> _Given entries_:
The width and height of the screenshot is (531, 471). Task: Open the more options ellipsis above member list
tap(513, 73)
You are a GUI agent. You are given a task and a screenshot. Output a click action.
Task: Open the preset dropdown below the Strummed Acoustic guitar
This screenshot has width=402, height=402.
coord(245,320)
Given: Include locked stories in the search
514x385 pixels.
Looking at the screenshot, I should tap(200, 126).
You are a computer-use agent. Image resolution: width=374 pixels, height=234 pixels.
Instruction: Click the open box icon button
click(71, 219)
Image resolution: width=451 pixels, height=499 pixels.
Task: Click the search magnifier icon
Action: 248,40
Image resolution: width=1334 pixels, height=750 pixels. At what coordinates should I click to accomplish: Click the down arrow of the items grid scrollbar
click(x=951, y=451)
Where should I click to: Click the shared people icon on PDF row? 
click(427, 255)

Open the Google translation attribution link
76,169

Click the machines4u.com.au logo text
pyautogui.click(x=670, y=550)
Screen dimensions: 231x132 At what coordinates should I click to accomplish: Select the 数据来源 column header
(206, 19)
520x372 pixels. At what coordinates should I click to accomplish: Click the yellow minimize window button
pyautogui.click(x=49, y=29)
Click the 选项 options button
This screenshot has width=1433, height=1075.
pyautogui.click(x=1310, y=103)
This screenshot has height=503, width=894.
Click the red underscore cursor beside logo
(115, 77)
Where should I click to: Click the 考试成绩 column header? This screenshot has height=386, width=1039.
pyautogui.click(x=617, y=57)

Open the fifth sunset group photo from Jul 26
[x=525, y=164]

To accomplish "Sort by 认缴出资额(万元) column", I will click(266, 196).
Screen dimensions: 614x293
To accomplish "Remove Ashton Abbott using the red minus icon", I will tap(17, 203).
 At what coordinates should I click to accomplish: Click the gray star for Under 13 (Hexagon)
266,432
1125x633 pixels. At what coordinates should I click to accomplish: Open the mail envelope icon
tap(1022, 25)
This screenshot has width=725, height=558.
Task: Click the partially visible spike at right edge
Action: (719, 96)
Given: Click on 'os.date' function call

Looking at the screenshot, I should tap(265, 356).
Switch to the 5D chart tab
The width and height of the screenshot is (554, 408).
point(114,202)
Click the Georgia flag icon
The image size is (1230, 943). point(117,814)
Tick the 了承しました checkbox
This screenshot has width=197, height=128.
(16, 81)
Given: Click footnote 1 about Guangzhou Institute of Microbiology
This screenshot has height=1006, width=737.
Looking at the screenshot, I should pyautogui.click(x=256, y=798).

> _Instructions for the task_: What is the number of lines in the records that hold the word "agent"? Answer with that number by itself.

> _Task result_: 2